Reproduce each of the entries below word for word, keeping every line in its original order.

-- start Supplied records --

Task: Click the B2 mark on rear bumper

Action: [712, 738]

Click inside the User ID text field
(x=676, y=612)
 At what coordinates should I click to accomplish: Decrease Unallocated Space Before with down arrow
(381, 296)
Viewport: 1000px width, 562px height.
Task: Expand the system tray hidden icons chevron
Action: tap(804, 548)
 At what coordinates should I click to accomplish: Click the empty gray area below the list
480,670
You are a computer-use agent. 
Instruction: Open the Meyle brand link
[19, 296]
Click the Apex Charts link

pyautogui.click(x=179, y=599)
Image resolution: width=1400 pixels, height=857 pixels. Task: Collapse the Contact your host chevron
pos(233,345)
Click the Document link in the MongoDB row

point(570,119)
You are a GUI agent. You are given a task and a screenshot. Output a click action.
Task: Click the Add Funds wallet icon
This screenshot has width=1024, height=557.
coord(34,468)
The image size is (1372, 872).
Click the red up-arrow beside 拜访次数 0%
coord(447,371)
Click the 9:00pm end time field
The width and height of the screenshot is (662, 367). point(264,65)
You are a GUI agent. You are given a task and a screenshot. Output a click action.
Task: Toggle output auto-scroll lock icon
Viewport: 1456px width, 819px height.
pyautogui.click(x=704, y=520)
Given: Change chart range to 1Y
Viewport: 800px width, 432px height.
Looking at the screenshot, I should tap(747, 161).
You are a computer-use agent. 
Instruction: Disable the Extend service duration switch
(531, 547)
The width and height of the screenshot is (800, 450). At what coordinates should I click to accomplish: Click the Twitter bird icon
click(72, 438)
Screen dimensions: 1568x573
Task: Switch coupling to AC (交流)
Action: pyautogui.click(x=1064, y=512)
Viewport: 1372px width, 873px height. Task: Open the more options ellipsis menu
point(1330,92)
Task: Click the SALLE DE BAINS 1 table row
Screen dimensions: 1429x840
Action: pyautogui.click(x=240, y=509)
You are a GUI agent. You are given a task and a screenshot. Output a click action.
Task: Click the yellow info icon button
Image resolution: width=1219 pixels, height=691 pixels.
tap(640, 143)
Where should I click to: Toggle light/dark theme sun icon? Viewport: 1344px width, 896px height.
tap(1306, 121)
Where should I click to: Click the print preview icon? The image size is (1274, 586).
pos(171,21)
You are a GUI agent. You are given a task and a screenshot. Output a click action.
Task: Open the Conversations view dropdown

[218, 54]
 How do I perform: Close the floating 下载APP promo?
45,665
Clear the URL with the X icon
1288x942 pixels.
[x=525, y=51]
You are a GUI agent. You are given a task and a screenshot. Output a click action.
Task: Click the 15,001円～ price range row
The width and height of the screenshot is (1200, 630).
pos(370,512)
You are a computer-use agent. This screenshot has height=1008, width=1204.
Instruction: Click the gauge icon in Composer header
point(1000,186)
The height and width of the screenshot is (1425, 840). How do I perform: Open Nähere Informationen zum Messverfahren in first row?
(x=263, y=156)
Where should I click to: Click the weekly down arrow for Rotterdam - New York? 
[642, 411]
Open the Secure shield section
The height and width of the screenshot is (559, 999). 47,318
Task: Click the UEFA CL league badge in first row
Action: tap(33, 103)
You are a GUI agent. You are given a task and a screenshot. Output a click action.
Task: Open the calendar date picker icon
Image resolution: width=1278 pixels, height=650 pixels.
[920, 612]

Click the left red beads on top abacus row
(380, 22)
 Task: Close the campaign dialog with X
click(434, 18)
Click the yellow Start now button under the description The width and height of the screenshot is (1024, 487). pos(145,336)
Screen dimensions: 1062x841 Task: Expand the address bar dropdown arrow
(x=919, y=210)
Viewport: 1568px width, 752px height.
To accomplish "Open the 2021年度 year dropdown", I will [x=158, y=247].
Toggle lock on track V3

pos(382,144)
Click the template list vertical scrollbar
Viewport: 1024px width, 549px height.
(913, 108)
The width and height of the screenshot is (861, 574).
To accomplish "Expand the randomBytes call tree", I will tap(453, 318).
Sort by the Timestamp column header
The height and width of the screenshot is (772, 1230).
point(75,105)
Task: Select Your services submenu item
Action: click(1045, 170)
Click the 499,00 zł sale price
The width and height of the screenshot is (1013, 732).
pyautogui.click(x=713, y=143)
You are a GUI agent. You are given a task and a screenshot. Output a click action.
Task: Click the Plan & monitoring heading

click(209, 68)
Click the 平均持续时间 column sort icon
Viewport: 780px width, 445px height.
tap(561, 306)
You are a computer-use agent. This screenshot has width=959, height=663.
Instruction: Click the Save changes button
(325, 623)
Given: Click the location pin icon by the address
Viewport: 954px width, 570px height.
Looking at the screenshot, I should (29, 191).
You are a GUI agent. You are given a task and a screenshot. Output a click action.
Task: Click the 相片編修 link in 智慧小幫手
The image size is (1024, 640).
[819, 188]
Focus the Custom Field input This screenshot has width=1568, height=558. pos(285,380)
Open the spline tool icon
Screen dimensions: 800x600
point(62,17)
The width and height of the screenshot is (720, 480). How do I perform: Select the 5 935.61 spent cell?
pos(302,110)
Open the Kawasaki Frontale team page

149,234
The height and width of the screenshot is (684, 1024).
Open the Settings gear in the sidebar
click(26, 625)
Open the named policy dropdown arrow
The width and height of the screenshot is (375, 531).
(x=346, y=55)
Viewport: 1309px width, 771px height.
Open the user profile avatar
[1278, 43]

-- end Supplied records --

- The solution
Task: Click the B2 mark on rear bumper

Action: [712, 738]

Click inside the User ID text field
(x=676, y=612)
 At what coordinates should I click to accomplish: Decrease Unallocated Space Before with down arrow
(381, 296)
Viewport: 1000px width, 562px height.
Task: Expand the system tray hidden icons chevron
Action: tap(804, 548)
 At what coordinates should I click to accomplish: Click the empty gray area below the list
480,670
You are a computer-use agent. 
Instruction: Open the Meyle brand link
[19, 296]
Click the Apex Charts link

pyautogui.click(x=179, y=599)
Image resolution: width=1400 pixels, height=857 pixels. Task: Collapse the Contact your host chevron
pos(233,345)
Click the Document link in the MongoDB row

point(570,119)
You are a GUI agent. You are given a task and a screenshot. Output a click action.
Task: Click the Add Funds wallet icon
This screenshot has width=1024, height=557.
coord(34,468)
The image size is (1372, 872).
Click the red up-arrow beside 拜访次数 0%
coord(447,371)
Click the 9:00pm end time field
The width and height of the screenshot is (662, 367). point(264,65)
You are a GUI agent. You are given a task and a screenshot. Output a click action.
Task: Toggle output auto-scroll lock icon
Viewport: 1456px width, 819px height.
pyautogui.click(x=704, y=520)
Given: Change chart range to 1Y
Viewport: 800px width, 432px height.
Looking at the screenshot, I should tap(747, 161).
You are a computer-use agent. 
Instruction: Disable the Extend service duration switch
(531, 547)
The width and height of the screenshot is (800, 450). At what coordinates should I click to accomplish: Click the Twitter bird icon
click(72, 438)
Screen dimensions: 1568x573
Task: Switch coupling to AC (交流)
Action: pyautogui.click(x=1064, y=512)
Viewport: 1372px width, 873px height. Task: Open the more options ellipsis menu
point(1330,92)
Task: Click the SALLE DE BAINS 1 table row
Screen dimensions: 1429x840
Action: pyautogui.click(x=240, y=509)
You are a GUI agent. You are given a task and a screenshot. Output a click action.
Task: Click the yellow info icon button
Image resolution: width=1219 pixels, height=691 pixels.
tap(640, 143)
Where should I click to: Toggle light/dark theme sun icon? Viewport: 1344px width, 896px height.
tap(1306, 121)
Where should I click to: Click the print preview icon? The image size is (1274, 586).
pos(171,21)
You are a GUI agent. You are given a task and a screenshot. Output a click action.
Task: Open the Conversations view dropdown

[218, 54]
 How do I perform: Close the floating 下载APP promo?
45,665
Clear the URL with the X icon
1288x942 pixels.
[x=525, y=51]
You are a GUI agent. You are given a task and a screenshot. Output a click action.
Task: Click the 15,001円～ price range row
The width and height of the screenshot is (1200, 630).
pos(370,512)
You are a computer-use agent. This screenshot has height=1008, width=1204.
Instruction: Click the gauge icon in Composer header
point(1000,186)
The height and width of the screenshot is (1425, 840). How do I perform: Open Nähere Informationen zum Messverfahren in first row?
(x=263, y=156)
Where should I click to: Click the weekly down arrow for Rotterdam - New York? 
[642, 411]
Open the Secure shield section
The height and width of the screenshot is (559, 999). 47,318
Task: Click the UEFA CL league badge in first row
Action: tap(33, 103)
You are a GUI agent. You are given a task and a screenshot. Output a click action.
Task: Open the calendar date picker icon
Image resolution: width=1278 pixels, height=650 pixels.
[920, 612]

Click the left red beads on top abacus row
(380, 22)
 Task: Close the campaign dialog with X
click(434, 18)
Click the yellow Start now button under the description The width and height of the screenshot is (1024, 487). pos(145,336)
Screen dimensions: 1062x841 Task: Expand the address bar dropdown arrow
(x=919, y=210)
Viewport: 1568px width, 752px height.
To accomplish "Open the 2021年度 year dropdown", I will [x=158, y=247].
Toggle lock on track V3

pos(382,144)
Click the template list vertical scrollbar
Viewport: 1024px width, 549px height.
(913, 108)
The width and height of the screenshot is (861, 574).
To accomplish "Expand the randomBytes call tree", I will tap(453, 318).
Sort by the Timestamp column header
The height and width of the screenshot is (772, 1230).
point(75,105)
Task: Select Your services submenu item
Action: click(1045, 170)
Click the 499,00 zł sale price
The width and height of the screenshot is (1013, 732).
pyautogui.click(x=713, y=143)
You are a GUI agent. You are given a task and a screenshot. Output a click action.
Task: Click the Plan & monitoring heading

click(209, 68)
Click the 平均持续时间 column sort icon
Viewport: 780px width, 445px height.
tap(561, 306)
You are a computer-use agent. This screenshot has width=959, height=663.
Instruction: Click the Save changes button
(325, 623)
Given: Click the location pin icon by the address
Viewport: 954px width, 570px height.
Looking at the screenshot, I should (29, 191).
You are a GUI agent. You are given a task and a screenshot. Output a click action.
Task: Click the 相片編修 link in 智慧小幫手
The image size is (1024, 640).
[819, 188]
Focus the Custom Field input This screenshot has width=1568, height=558. pos(285,380)
Open the spline tool icon
Screen dimensions: 800x600
point(62,17)
The width and height of the screenshot is (720, 480). How do I perform: Select the 5 935.61 spent cell?
pos(302,110)
Open the Kawasaki Frontale team page

149,234
The height and width of the screenshot is (684, 1024).
Open the Settings gear in the sidebar
click(26, 625)
Open the named policy dropdown arrow
The width and height of the screenshot is (375, 531).
(x=346, y=55)
Viewport: 1309px width, 771px height.
Open the user profile avatar
[1278, 43]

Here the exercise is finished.